Note from Ariana: This article was sparked by a conversation I had with Noam Tamir (owner of TS Fitness NYC) about the value of movement variety – balancing out strength work with mobility work and vice versa is one example of that. As Gray Cook says: “We all know that the strong guys hit the weight room and the flexible guys hit the yoga mats. If we could just get the strength guys on the yoga mats a little bit and the yoga guys in the weight room a little bit, everybody would move better.” Stay tuned for part two of this article – Yoga for People Who Do Strength Training
by Personal Trainer, Sydney Stargatt of TS Fitness NYC
When it comes to exercise, many of us find a passion for one particular activity that becomes our “go-to” when we decide to workout. You have your die-hard runners, heavy lifters, yogis, cyclists, and sports players. Rarely do we mingle between interests. However, whatever your passion may be, it’s important to understand the physical strengths and weaknesses that are associated with your favorite workout.
Since yoga asana classes have a particularly strong following, I want to discuss some of its limitations regarding total body fitness.
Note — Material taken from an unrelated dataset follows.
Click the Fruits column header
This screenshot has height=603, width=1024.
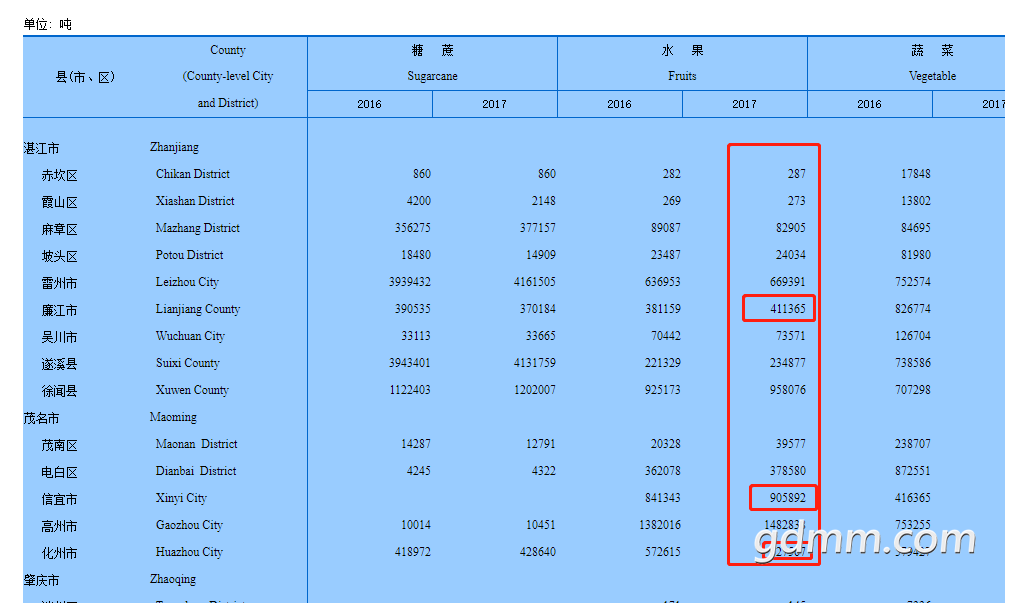point(682,63)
Don’t get me wrong; yoga is a great physical and mental practice. However, its enthusiasts all tend to have some of the same physical limitations. Some of the most common issues we see include: excessive flexibility, poor hand grip, limited upper body pulling strength, raised ribs, and weak glute/hamstrings.
With some simple strength training, however, you can supplement your yoga practice with the perfect exercises to mitigate these limitations. Complementing yoga with strength training will give you a more balanced body, and in turn, allow you to safely prolong your practice for years to come.
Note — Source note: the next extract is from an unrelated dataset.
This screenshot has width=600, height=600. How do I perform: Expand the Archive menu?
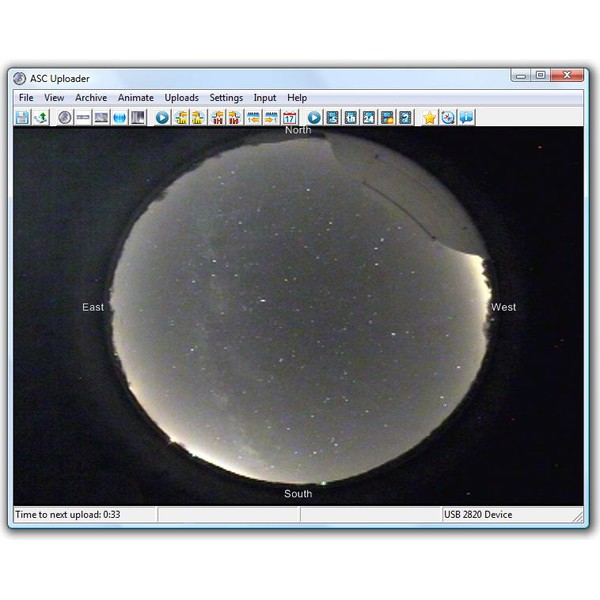(91, 98)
Let’s address each limitation one-by-one:
Increasing flexibility is a well known benefit of Yoga. However, too much flexibility can be just as dangerous as not having enough. For a balanced body, you also need strength and stability. The following exercises, and strength training with weights in general, will help to develop your muscles and protect your joints.
Poor Hand Grip:
Many yoga poses emphasize flat hands and spread fingers on the yoga mat, which can lead to a weak hand grip. A strong grip can make everyday activities, like carrying groceries, a little easier. Some of the best exercises to improve your grip are variations of “the carry”. The Farmer Carry and the Suitcase Carry are both great kettlebell exercises for grip. Try walking for 20 yards with a kettlebell in each hand (farmer carry) or just one kettle bell (suitcase carry) and switching hands after 20 yards. If you don’t have access to kettlebells, other weights or household items can be used – get creative! This will work you core AND your grip.
Weak Pulling Motion: The typical yoga Asana class contains a lot of bodyweight movements without any resistance or pulling motion with the arms. Learning to pull with weights will not only make everyday activities more efficient, but it will also improve your stamina for your yoga practice. You can even practice pulling your bodyweight with a TRX or a pull up bar. Other exercises with weights include Lat Pull Downs and Dumbell Rows.
Yoga classes include a lot of “open chest”, “open heart” backbends and stretches. The constant pushing out of your chest puts you at risk for future back pain and it also disengages your core. Practicing some strength training while pulling your ribs down will activate your core and help protect the spine from excessive extension. Dead bugs, dying bugs, and pullovers are all great exercises to practice pulling your rib cage down. Make sure to keep your back pressed firmly against the ground through the movements. Check out this Dying Bug instructional video by Noam Tamir, CSCS:
A lot of yoga students are told not to engage their glutes during Bridge Pose and other poses. I’m not sure why this is, because glute strength is so important for proper body function. The glutes are the largest muscle in the body and we use them for everything. Complementing your yoga practice with glute strengthening exercises is ideal to create a more fit, properly functioning body. Single leg bridging, hip thrusts and donkey kicks are specific exercises that will target your glutes. Squats and Deadlifts will also work your glutes when done correctly, and they simultaneously activate your quads and hamstrings. Since yoga students tend to have weak hamstrings as well (due to the large number of poses that stretch the hamstrings), Deadlifts are a great way to target both areas.
Don’t be discouraged if you have a passion for just one particular way of exercising. It’s one more than many people in our society have today. You owe it to yourself to ensure that you will be able to participate in your passion for the long run. By taking your practice a step further and incorporating movements that help fill in the gaps of your normal routine, you are giving your body the opportunity to reach its full potential.